Rachel O’Leary brings her experience in herbal lore and breastfeeding counseling to the story. Her intimate knowledge of the landscape — its waterways, deer, birds and plants — is expressed with poetic eloquence. She has done her research and it shows, but never to the detriment of this engaging story about women on the cusp of christianization, and her recreation of the old festivals.
Some of the stories draw on authentic medieval precedents, such as the What Women Want tale, here presented as The Rowanberry Dress. (This kind of renovation and improvisation on old tales follows a long medieval tradition.) The author also integrates the old theme of women as “peace-weavers” with her study of conflict resolution and the revival of council practices of respect and dialogue:
“We get everyone together first for a blessing, so they know it’s important. Everyone gets heard. We listen together, root to root. We ask questions to burrow underneath the words and get to the hurt places, and down further to find the needs.
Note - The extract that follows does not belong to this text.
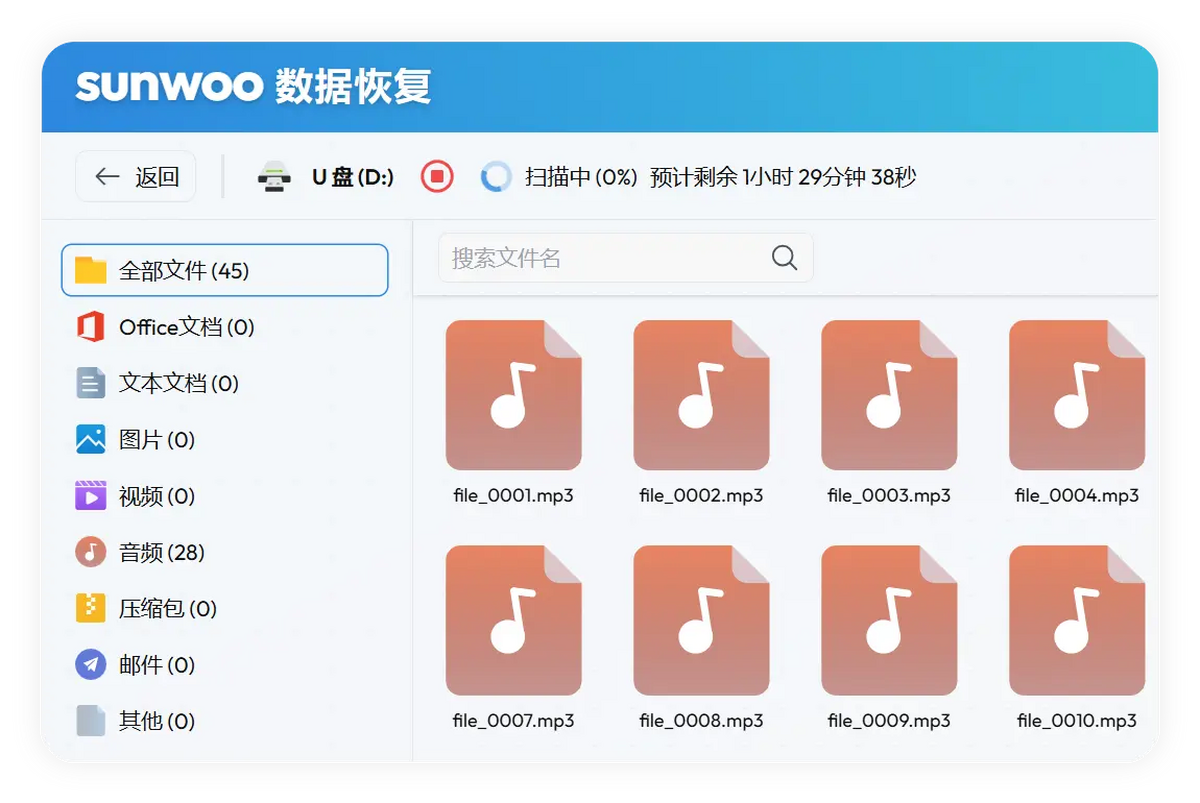Stop the scan with the red stop button
1200x803 pixels.
436,176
Chew all that over, without shouting or name-calling. Then we start putting together ideas for a path out of the swamp — not a punishment, but a way we can all live together again.”
Many cultural gems are embedded in the text, like the elders withdrawing “to deem our Doom.” This is a reminder of an extremely ancient Indo-European concept, which originally meant “law, judgment, decree, fate,” not “downfall” as in modern English. The word doom is related to Themis, the archaic Greek goddess of divine law and justice, she “of good counsel.” But that is just me geeking out; you don’t need to know this stuff to enjoy the novel.
The cover painting by Katherine Soutar could not be more perfect. It captures the essence of the book: the wise eyes of the old storyteller, her unity with the swan and the fen spirits of heathen England.
I highly recommend this book. It is not a fantasy, but a clear-eyed recreation of a lost cultural world, which does not attempt to gloss over oppression, but never loses sight of what is precious in that heathen heritage. The book is replete with insight, and characters who ask things like, “Who will speak for the wild?”
I can’t wait to read the next installment in The Storytellers Trilogy. The book is published by Bog Oak Press (2019) and is available through the usual outlets.
Max Dashu is the author of Witches and Pagans: Women in European Folk Religion, an ethnohistorical sourcebook published by Veleda Press. She founded the Suppressed Histories Archives in 1970, and is known for her visual talks on global women’s history. Her two videos are Woman Shaman: the Ancients (2013) and Women’s Power in Global Perspective (2008).